Imam Ibnu Hazm, dalam kitabnya, Al-Ihkam, menjelaskan bahwa kepala negara (khalifah) berkewajiban untuk memenuhi sarana pendidikan, sistemnya dan orang-orang yang digaji untuk mendidik masyarakat. 

Bahkan pembiayaan pendidikan dalam Khilafah sepenuhnya ditanggung oleh negara melalui baitul maal. 
Pos kepemilikan umum seperti tambang, minyak, gas, hutan, laut dan hima (milik umum yang penggunaannya telah dikhususkan). Adapun pendapatan dari pos zakat tidak dapat digunakan untuk pembiayaan pendidikan, karena zakat mempunyai peruntukannya sendiri, yaitu delapan golongan mustahil zakat seperti dalam QS At-Taubah ayat 60. (Zallum, 1983; an-Nabhani, 1990).
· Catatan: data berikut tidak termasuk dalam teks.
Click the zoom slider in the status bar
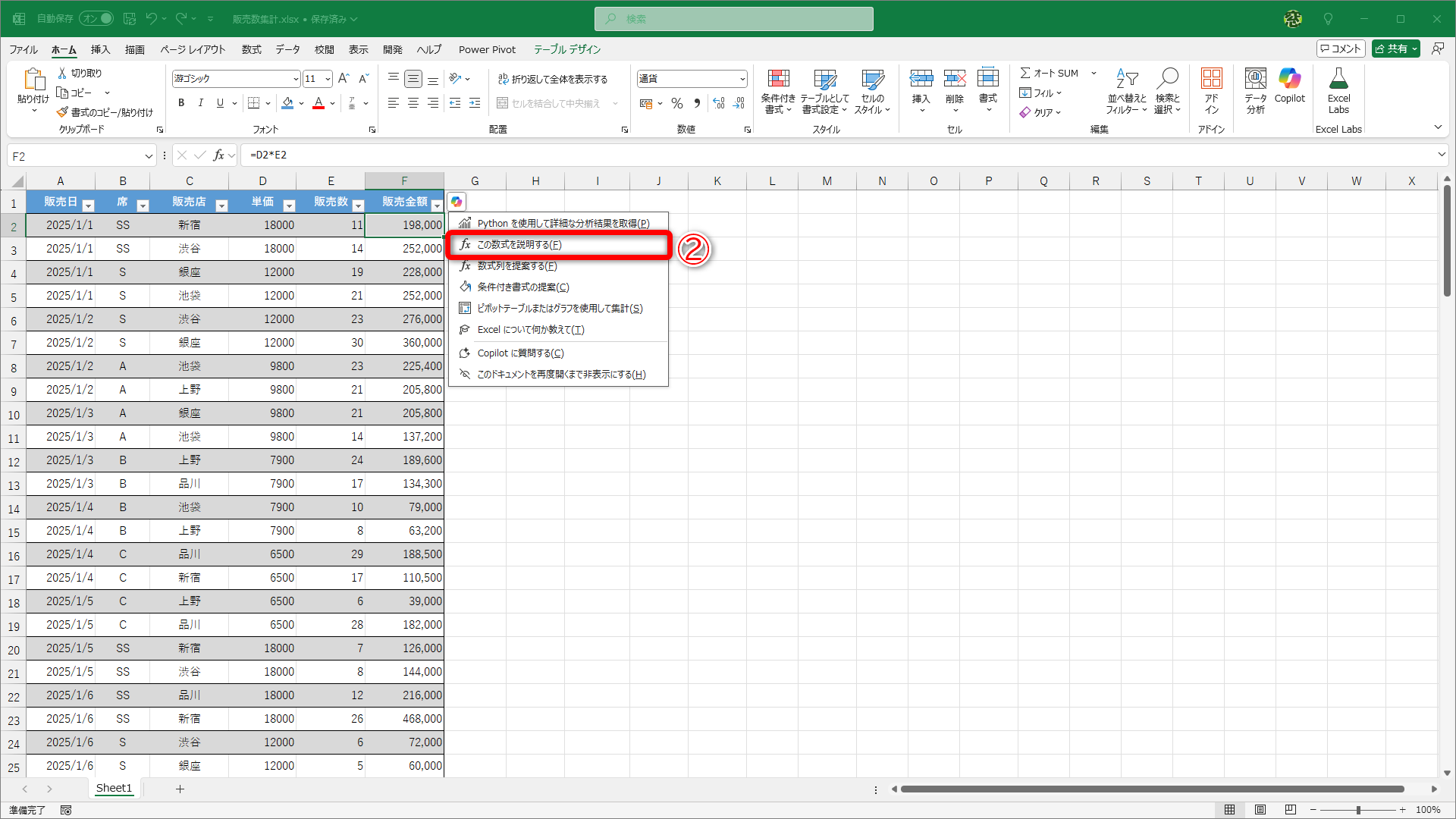This screenshot has width=1456, height=819. [x=1358, y=810]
Jika kita melihat sejarah pendidikan pada masa Khilafah Utsmaniyah akan kita dapati Sultan Mahmud ll mendirikan sebuah sistem "wajib belajar" Untuk anak perempuan dan laki-laki mulai dari usia lima tahun sampai usia pubertas. Dia melarang setiap orang mempekerjakan anak-anak atau bergabung dalam organisasi profesi sebelum mereka tamat sekolah. Sungguh indah masa keemasan itu, semoga kita bisa kembali menapakinya.